### What is needed
Return each of the following lines verbatim, without any alteration.

### Record extracts
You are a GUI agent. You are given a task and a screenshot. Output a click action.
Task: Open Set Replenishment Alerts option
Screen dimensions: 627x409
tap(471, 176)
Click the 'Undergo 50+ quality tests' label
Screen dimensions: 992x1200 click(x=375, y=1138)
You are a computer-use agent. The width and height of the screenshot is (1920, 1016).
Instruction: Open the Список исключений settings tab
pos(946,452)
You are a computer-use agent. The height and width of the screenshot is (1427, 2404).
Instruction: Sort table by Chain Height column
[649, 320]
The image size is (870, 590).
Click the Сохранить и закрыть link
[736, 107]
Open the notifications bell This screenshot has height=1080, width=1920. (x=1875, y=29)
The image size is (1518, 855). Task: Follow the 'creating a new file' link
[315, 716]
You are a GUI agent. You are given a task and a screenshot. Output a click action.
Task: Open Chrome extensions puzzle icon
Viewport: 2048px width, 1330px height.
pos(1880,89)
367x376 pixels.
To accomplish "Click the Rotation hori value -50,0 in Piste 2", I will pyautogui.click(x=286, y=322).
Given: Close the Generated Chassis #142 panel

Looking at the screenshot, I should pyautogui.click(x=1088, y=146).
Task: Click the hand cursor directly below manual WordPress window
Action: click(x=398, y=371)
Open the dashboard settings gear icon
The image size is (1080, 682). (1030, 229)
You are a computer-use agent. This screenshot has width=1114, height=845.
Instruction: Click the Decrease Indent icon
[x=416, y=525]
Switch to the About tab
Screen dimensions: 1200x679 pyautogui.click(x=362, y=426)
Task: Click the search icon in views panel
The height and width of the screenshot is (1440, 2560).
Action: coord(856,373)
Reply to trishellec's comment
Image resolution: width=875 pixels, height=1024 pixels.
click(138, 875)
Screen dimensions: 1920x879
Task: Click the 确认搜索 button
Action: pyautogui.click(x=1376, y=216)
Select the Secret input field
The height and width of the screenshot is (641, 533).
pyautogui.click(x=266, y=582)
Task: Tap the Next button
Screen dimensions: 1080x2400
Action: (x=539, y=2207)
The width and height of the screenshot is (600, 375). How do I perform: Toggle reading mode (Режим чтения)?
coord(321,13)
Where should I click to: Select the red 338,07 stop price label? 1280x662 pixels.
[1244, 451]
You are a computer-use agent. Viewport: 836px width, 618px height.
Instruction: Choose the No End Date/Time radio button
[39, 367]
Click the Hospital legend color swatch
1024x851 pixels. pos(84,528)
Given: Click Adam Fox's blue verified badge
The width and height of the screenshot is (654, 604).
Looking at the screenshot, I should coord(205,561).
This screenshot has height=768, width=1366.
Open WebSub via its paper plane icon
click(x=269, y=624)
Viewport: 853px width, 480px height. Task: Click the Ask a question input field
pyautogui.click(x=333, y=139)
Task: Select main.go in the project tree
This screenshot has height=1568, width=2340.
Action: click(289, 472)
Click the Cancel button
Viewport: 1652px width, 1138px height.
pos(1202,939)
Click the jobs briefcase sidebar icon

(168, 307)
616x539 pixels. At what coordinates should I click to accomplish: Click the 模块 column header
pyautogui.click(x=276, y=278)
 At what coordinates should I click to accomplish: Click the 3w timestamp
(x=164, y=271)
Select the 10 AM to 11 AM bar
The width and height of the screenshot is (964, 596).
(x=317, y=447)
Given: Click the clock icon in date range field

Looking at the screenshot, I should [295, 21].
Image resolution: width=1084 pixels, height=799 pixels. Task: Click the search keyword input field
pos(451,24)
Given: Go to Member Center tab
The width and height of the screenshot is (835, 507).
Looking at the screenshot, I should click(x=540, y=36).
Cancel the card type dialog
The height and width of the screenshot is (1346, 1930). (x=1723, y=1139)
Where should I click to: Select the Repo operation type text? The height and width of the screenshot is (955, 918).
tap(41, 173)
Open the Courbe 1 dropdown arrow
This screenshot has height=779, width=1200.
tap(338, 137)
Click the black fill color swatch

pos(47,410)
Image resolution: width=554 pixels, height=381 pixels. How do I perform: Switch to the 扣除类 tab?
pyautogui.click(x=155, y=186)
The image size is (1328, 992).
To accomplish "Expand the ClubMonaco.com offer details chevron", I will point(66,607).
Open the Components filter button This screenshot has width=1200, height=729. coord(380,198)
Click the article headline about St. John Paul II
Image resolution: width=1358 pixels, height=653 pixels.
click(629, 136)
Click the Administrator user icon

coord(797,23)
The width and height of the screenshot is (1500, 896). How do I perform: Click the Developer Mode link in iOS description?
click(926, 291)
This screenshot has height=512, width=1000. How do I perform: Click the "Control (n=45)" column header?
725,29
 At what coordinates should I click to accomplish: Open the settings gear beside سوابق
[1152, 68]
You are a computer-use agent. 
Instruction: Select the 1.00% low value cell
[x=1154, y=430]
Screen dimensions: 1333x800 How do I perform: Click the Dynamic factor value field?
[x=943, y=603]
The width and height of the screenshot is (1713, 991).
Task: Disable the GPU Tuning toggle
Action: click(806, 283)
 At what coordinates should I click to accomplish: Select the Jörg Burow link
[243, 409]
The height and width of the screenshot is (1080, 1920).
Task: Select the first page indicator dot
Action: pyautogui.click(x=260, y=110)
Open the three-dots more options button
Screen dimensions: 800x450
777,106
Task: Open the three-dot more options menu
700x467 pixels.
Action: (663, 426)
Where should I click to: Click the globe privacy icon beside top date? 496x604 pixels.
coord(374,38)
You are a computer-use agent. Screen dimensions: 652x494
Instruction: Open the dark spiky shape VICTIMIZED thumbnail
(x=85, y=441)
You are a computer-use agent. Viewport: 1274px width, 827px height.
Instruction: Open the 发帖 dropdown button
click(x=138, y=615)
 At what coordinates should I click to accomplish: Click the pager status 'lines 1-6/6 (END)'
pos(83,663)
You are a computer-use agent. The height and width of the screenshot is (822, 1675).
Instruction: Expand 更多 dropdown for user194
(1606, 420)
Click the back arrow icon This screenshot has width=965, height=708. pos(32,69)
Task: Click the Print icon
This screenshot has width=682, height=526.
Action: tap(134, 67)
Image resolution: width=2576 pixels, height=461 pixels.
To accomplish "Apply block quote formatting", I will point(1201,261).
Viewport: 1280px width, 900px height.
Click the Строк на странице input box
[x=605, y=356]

### Problem solution
You are a GUI agent. You are given a task and a screenshot. Output a click action.
Task: Open Set Replenishment Alerts option
Screen dimensions: 627x409
tap(471, 176)
Click the 'Undergo 50+ quality tests' label
Screen dimensions: 992x1200 click(x=375, y=1138)
You are a computer-use agent. The width and height of the screenshot is (1920, 1016).
Instruction: Open the Список исключений settings tab
pos(946,452)
You are a computer-use agent. The height and width of the screenshot is (1427, 2404).
Instruction: Sort table by Chain Height column
[649, 320]
The image size is (870, 590).
Click the Сохранить и закрыть link
[736, 107]
Open the notifications bell This screenshot has height=1080, width=1920. (x=1875, y=29)
The image size is (1518, 855). Task: Follow the 'creating a new file' link
[315, 716]
You are a GUI agent. You are given a task and a screenshot. Output a click action.
Task: Open Chrome extensions puzzle icon
Viewport: 2048px width, 1330px height.
pos(1880,89)
367x376 pixels.
To accomplish "Click the Rotation hori value -50,0 in Piste 2", I will pyautogui.click(x=286, y=322).
Given: Close the Generated Chassis #142 panel

Looking at the screenshot, I should pyautogui.click(x=1088, y=146).
Task: Click the hand cursor directly below manual WordPress window
Action: click(x=398, y=371)
Open the dashboard settings gear icon
The image size is (1080, 682). (1030, 229)
You are a computer-use agent. This screenshot has width=1114, height=845.
Instruction: Click the Decrease Indent icon
[x=416, y=525]
Switch to the About tab
Screen dimensions: 1200x679 pyautogui.click(x=362, y=426)
Task: Click the search icon in views panel
The height and width of the screenshot is (1440, 2560).
Action: coord(856,373)
Reply to trishellec's comment
Image resolution: width=875 pixels, height=1024 pixels.
click(138, 875)
Screen dimensions: 1920x879
Task: Click the 确认搜索 button
Action: pyautogui.click(x=1376, y=216)
Select the Secret input field
The height and width of the screenshot is (641, 533).
pyautogui.click(x=266, y=582)
Task: Tap the Next button
Screen dimensions: 1080x2400
Action: (x=539, y=2207)
The width and height of the screenshot is (600, 375). How do I perform: Toggle reading mode (Режим чтения)?
coord(321,13)
Where should I click to: Select the red 338,07 stop price label? 1280x662 pixels.
[1244, 451]
You are a computer-use agent. Viewport: 836px width, 618px height.
Instruction: Choose the No End Date/Time radio button
[39, 367]
Click the Hospital legend color swatch
1024x851 pixels. pos(84,528)
Given: Click Adam Fox's blue verified badge
The width and height of the screenshot is (654, 604).
Looking at the screenshot, I should coord(205,561).
This screenshot has height=768, width=1366.
Open WebSub via its paper plane icon
click(x=269, y=624)
Viewport: 853px width, 480px height. Task: Click the Ask a question input field
pyautogui.click(x=333, y=139)
Task: Select main.go in the project tree
This screenshot has height=1568, width=2340.
Action: click(289, 472)
Click the Cancel button
Viewport: 1652px width, 1138px height.
pos(1202,939)
Click the jobs briefcase sidebar icon

(168, 307)
616x539 pixels. At what coordinates should I click to accomplish: Click the 模块 column header
pyautogui.click(x=276, y=278)
 At what coordinates should I click to accomplish: Click the 3w timestamp
(x=164, y=271)
Select the 10 AM to 11 AM bar
The width and height of the screenshot is (964, 596).
(x=317, y=447)
Given: Click the clock icon in date range field

Looking at the screenshot, I should [295, 21].
Image resolution: width=1084 pixels, height=799 pixels. Task: Click the search keyword input field
pos(451,24)
Given: Go to Member Center tab
The width and height of the screenshot is (835, 507).
Looking at the screenshot, I should click(x=540, y=36).
Cancel the card type dialog
The height and width of the screenshot is (1346, 1930). (x=1723, y=1139)
Where should I click to: Select the Repo operation type text? The height and width of the screenshot is (955, 918).
tap(41, 173)
Open the Courbe 1 dropdown arrow
This screenshot has height=779, width=1200.
tap(338, 137)
Click the black fill color swatch

pos(47,410)
Image resolution: width=554 pixels, height=381 pixels. How do I perform: Switch to the 扣除类 tab?
pyautogui.click(x=155, y=186)
The image size is (1328, 992).
To accomplish "Expand the ClubMonaco.com offer details chevron", I will point(66,607).
Open the Components filter button This screenshot has width=1200, height=729. coord(380,198)
Click the article headline about St. John Paul II
Image resolution: width=1358 pixels, height=653 pixels.
click(629, 136)
Click the Administrator user icon

coord(797,23)
The width and height of the screenshot is (1500, 896). How do I perform: Click the Developer Mode link in iOS description?
click(926, 291)
This screenshot has height=512, width=1000. How do I perform: Click the "Control (n=45)" column header?
725,29
 At what coordinates should I click to accomplish: Open the settings gear beside سوابق
[1152, 68]
You are a computer-use agent. 
Instruction: Select the 1.00% low value cell
[x=1154, y=430]
Screen dimensions: 1333x800 How do I perform: Click the Dynamic factor value field?
[x=943, y=603]
The width and height of the screenshot is (1713, 991).
Task: Disable the GPU Tuning toggle
Action: click(806, 283)
 At what coordinates should I click to accomplish: Select the Jörg Burow link
[243, 409]
The height and width of the screenshot is (1080, 1920).
Task: Select the first page indicator dot
Action: pyautogui.click(x=260, y=110)
Open the three-dots more options button
Screen dimensions: 800x450
777,106
Task: Open the three-dot more options menu
700x467 pixels.
Action: (663, 426)
Where should I click to: Click the globe privacy icon beside top date? 496x604 pixels.
coord(374,38)
You are a computer-use agent. Screen dimensions: 652x494
Instruction: Open the dark spiky shape VICTIMIZED thumbnail
(x=85, y=441)
You are a computer-use agent. Viewport: 1274px width, 827px height.
Instruction: Open the 发帖 dropdown button
click(x=138, y=615)
 At what coordinates should I click to accomplish: Click the pager status 'lines 1-6/6 (END)'
pos(83,663)
You are a computer-use agent. The height and width of the screenshot is (822, 1675).
Instruction: Expand 更多 dropdown for user194
(1606, 420)
Click the back arrow icon This screenshot has width=965, height=708. pos(32,69)
Task: Click the Print icon
This screenshot has width=682, height=526.
Action: tap(134, 67)
Image resolution: width=2576 pixels, height=461 pixels.
To accomplish "Apply block quote formatting", I will point(1201,261).
Viewport: 1280px width, 900px height.
Click the Строк на странице input box
[x=605, y=356]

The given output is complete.